NATS Outstanding Ack Critical: Causes and Remediation

Outstanding ack critical means a JetStream consumer has more in-flight, unacknowledged messages than the operator-defined threshold. These are messages the server has delivered to a client but hasn’t received an acknowledgment for — they’re in limbo between “sent” and “confirmed processed.” When this count climbs past the threshold, it signals that consumer processing capacity cannot keep up with the delivery rate, or that something is preventing acknowledgments from being sent.

Why this matters

Every unacknowledged message represents work that might not complete. The server has delivered the message and is waiting for confirmation. If the ack doesn’t arrive before the ack_wait timeout, the server redelivers the message to the same or a different consumer instance. This creates a compounding problem: redelivered messages consume processing capacity that could handle new messages, which pushes more messages into the ack-pending state, which triggers more redeliveries.

At critical levels, this cycle becomes a redelivery storm. The consumer spends most of its time re-processing messages it already attempted, while new messages pile up in the num_pending backlog. The effective throughput drops to a fraction of what the consumer can handle under normal conditions. In the worst case, messages hit their max_deliver limit and are sent to the advisory subject (or dropped entirely if no advisory consumer exists), resulting in permanent message loss.

The ack-pending count also has a hard ceiling: max_ack_pending on the consumer configuration (default 1,000 for pull consumers). Once this limit is reached, the server stops delivering new messages entirely — the consumer is back-pressured. If operators aren’t monitoring this, the stream’s num_pending grows unbounded while the consumer appears to be “working” but is actually throttled by its own unacknowledged backlog.

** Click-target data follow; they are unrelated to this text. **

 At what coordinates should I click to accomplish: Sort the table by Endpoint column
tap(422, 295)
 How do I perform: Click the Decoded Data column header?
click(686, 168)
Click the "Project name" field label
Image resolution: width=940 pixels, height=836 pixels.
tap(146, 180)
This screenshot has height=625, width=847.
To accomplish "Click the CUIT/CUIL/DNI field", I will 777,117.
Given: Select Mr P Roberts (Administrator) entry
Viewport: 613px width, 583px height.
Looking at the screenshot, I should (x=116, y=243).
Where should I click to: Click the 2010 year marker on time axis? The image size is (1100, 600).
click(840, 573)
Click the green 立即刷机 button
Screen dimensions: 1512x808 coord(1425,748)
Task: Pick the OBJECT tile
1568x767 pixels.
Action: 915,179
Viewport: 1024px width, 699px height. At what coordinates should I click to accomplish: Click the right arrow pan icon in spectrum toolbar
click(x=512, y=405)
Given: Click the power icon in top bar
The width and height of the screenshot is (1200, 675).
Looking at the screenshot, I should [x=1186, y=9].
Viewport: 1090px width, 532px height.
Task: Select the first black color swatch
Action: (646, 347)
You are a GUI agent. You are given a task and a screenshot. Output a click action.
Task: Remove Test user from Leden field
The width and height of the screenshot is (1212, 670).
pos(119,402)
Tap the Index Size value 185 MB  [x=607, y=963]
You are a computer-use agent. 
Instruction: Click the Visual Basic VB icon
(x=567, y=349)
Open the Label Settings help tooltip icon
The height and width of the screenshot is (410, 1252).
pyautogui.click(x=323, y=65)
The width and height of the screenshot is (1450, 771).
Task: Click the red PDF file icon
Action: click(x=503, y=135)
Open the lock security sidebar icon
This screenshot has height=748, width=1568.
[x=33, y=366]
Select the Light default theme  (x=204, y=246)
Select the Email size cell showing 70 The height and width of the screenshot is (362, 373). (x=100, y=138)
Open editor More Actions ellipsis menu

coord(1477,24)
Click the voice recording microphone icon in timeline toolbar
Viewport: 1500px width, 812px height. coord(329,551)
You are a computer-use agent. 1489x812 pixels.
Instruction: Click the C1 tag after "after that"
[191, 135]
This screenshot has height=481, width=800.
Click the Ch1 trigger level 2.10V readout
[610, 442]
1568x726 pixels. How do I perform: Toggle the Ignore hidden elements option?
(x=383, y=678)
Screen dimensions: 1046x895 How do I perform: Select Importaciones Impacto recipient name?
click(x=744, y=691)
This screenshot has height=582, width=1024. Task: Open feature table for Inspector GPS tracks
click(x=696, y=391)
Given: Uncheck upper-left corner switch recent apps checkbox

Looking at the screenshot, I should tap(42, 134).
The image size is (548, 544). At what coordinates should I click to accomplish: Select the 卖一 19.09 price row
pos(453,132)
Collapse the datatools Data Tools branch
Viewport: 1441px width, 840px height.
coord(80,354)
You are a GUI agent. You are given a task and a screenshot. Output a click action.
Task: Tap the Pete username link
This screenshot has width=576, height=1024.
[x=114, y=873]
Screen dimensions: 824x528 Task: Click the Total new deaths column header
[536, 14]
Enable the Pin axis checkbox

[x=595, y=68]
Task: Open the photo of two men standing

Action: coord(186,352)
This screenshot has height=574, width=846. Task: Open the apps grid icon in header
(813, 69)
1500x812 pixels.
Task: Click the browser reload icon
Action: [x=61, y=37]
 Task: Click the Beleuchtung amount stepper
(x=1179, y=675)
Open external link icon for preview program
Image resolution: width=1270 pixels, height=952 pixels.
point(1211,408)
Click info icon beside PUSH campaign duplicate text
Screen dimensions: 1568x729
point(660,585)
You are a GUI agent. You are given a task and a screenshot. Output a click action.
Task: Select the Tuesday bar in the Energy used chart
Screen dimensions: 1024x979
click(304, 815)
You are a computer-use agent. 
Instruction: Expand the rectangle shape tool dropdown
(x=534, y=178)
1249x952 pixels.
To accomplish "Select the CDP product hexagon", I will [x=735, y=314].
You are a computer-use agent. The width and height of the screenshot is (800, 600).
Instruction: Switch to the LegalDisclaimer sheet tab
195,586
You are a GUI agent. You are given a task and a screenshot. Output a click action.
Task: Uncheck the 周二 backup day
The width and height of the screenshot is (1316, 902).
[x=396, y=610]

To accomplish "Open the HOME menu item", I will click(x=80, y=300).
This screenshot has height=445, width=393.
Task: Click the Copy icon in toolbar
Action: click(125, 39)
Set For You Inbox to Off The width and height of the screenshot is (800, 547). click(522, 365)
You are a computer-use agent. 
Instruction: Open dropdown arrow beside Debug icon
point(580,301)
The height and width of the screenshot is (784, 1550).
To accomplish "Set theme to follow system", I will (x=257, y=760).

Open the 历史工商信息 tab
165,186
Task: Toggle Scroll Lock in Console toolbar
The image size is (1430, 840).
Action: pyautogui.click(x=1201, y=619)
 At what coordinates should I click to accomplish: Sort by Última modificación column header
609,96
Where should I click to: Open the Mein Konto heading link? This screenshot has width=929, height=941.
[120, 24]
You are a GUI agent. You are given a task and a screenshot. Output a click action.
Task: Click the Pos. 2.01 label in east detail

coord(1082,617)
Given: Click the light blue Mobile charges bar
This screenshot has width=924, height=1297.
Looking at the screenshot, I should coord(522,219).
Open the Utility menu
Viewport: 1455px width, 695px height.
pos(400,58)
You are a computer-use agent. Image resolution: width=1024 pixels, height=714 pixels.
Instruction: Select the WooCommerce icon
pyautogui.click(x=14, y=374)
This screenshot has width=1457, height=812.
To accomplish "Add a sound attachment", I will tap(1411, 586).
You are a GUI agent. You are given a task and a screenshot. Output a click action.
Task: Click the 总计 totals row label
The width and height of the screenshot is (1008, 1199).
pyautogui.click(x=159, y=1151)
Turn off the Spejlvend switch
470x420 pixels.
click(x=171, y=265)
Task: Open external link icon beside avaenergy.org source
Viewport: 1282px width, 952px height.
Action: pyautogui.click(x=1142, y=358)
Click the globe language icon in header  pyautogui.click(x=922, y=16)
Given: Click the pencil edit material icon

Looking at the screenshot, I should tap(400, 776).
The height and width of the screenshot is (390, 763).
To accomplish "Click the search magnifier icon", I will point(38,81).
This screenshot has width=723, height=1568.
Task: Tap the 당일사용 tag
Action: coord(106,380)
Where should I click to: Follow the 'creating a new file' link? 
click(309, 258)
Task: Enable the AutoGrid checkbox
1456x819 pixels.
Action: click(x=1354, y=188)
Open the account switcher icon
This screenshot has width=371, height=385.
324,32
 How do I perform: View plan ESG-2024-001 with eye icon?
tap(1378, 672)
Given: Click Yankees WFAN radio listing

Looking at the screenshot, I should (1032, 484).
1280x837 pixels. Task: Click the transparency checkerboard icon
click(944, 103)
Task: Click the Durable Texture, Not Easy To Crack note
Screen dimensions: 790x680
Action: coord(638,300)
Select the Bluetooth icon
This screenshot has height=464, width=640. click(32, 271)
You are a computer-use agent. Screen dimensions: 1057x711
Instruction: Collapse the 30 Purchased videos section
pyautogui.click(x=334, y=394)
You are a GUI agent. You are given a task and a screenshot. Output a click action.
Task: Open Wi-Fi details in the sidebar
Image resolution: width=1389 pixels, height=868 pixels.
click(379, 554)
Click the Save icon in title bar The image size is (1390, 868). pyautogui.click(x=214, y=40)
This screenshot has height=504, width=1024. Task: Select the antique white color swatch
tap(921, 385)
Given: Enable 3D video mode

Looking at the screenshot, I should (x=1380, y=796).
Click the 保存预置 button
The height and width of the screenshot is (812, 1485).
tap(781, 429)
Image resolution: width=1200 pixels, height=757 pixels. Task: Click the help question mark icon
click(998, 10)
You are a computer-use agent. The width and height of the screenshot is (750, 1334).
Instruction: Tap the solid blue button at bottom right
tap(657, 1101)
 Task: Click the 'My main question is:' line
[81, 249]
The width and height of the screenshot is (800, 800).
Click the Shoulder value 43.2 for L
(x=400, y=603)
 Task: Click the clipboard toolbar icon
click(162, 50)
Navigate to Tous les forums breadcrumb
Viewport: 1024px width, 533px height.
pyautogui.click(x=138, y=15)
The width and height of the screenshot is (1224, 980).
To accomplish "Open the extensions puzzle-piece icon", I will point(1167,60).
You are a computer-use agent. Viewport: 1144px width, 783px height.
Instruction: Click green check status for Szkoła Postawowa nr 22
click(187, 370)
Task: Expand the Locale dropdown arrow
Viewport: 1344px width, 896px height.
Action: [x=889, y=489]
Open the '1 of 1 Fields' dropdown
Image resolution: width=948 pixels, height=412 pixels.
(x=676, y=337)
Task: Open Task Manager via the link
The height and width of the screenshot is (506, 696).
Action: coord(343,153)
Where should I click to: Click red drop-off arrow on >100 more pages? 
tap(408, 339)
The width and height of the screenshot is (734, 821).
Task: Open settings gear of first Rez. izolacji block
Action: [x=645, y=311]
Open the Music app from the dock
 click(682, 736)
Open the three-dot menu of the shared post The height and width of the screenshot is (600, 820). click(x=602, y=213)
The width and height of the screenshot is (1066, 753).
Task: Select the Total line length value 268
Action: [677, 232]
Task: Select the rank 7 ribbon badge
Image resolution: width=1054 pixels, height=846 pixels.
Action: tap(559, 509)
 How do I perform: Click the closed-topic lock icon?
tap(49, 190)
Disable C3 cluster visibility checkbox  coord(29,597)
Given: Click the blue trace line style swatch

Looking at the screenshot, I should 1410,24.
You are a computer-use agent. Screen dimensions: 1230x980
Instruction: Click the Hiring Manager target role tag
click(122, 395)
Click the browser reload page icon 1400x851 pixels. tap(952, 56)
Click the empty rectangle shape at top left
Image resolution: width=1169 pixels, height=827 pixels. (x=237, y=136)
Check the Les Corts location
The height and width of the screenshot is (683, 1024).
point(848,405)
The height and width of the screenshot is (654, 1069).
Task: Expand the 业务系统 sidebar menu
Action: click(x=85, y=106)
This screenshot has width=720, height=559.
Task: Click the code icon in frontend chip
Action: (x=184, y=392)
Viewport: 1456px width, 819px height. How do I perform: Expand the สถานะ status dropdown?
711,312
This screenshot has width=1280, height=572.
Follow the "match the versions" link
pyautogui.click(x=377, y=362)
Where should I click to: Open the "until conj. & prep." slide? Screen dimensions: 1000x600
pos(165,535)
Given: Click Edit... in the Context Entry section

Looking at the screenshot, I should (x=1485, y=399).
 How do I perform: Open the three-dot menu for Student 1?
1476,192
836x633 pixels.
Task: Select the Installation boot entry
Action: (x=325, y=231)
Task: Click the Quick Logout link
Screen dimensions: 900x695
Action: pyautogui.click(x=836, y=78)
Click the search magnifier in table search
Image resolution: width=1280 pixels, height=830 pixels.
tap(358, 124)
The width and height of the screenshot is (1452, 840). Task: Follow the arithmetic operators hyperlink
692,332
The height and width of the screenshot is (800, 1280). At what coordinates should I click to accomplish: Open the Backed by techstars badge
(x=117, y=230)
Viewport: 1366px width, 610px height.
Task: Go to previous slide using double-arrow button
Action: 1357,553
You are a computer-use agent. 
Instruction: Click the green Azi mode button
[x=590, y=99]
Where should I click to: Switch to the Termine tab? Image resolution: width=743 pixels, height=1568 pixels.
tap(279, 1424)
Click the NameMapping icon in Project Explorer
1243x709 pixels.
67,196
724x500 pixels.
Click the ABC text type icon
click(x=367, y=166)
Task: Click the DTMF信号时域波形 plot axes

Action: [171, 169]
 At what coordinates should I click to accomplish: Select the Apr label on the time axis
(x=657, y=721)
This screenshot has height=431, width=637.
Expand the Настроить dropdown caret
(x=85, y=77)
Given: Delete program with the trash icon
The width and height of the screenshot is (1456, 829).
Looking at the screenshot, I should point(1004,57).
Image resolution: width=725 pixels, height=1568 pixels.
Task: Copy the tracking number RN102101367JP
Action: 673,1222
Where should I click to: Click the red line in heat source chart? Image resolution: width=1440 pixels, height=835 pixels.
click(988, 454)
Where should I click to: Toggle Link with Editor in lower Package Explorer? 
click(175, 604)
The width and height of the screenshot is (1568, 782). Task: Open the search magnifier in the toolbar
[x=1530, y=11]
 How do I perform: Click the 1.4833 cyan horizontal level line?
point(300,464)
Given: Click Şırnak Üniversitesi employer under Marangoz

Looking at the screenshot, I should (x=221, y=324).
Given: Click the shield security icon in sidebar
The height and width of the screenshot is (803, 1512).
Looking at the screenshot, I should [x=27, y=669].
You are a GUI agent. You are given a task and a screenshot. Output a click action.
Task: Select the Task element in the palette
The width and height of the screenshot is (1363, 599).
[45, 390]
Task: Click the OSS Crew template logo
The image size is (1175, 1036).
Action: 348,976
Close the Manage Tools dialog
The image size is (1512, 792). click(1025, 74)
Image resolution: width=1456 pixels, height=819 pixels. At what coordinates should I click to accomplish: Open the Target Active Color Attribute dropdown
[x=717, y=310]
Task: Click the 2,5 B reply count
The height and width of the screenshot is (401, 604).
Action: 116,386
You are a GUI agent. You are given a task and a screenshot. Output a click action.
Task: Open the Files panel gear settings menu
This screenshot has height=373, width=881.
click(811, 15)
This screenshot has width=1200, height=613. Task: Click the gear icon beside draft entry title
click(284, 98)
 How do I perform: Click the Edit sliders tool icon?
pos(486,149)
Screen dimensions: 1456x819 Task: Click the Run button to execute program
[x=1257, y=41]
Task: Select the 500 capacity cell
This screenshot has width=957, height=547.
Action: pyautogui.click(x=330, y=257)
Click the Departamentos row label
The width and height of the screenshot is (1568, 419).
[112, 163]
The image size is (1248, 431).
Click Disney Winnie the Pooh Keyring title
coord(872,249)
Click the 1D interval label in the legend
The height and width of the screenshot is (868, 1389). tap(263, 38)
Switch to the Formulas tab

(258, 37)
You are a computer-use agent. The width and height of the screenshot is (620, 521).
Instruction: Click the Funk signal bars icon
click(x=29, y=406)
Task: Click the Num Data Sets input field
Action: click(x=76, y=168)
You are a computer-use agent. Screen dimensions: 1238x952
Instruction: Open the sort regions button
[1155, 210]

Server-side, a high ack-pending count increases memory pressure. The server tracks every pending ack with metadata (sequence number, delivery count, timestamp, reply subject). At scale — thousands of consumers each with thousands of pending acks — this metadata overhead becomes significant.

Common causes

Slow message processing. The consumer receives messages faster than it can process and acknowledge them. Database writes, HTTP calls, or complex computations in the message handler take longer than the inter-message delivery interval. The ack-pending count grows with each message that takes longer to process than the delivery rate allows.
Ack wait timeout too short. The ack_wait is configured shorter than the processing time for complex messages. Messages time out and are redelivered while the consumer is still processing the original delivery. Both the original and redelivered copies now occupy ack-pending slots.
Consumer crash or restart without ack. A consumer instance processes messages but crashes before sending acknowledgments. On restart (or when another instance picks up the messages), all previously delivered messages are still in ack-pending state. If the consumer frequently restarts, ack-pending accumulates with each cycle.
Network issues preventing ack delivery. The consumer processes messages successfully and sends acks, but network problems between the client and server cause acks to be lost or delayed. The server never receives the acks and counts the messages as outstanding.
max_ack_pending set too high relative to processing capacity. A high max_ack_pending allows the server to deliver a large batch of messages that the consumer can’t process within the ack_wait window. The consumer is overwhelmed, acks slow down, and the pending count stays elevated.
Poison messages causing processing failures. Messages that consistently fail processing (malformed data, schema mismatches, missing dependencies) are never acknowledged. They consume ack-pending slots, are redelivered, fail again, and consume more slots — crowding out healthy messages.

How to diagnose

Check the consumer’s ack-pending count

nats consumer info ORDERS my-consumer --json | jq '{
  num_ack_pending: .num_ack_pending,
  num_pending: .num_pending,
  num_redelivered: .num_redelivered,
  num_waiting: .num_waiting,
  config_max_ack_pending: .config.max_ack_pending,
  config_ack_wait: .config.ack_wait
}'

Key indicators:

num_ack_pending near max_ack_pending — consumer is being throttled
num_redelivered increasing — ack timeouts are causing redeliveries
num_pending growing — new messages backing up behind the ack bottleneck

Monitor ack-pending over time

# Watch the ack-pending count in real time
watch -n 5 'nats consumer info ORDERS my-consumer --json | jq .num_ack_pending'

If the count is stable and near the threshold, the consumer is consistently at capacity. If it’s spiking and recovering, the problem is intermittent (likely correlated with traffic spikes or periodic processing slowdowns).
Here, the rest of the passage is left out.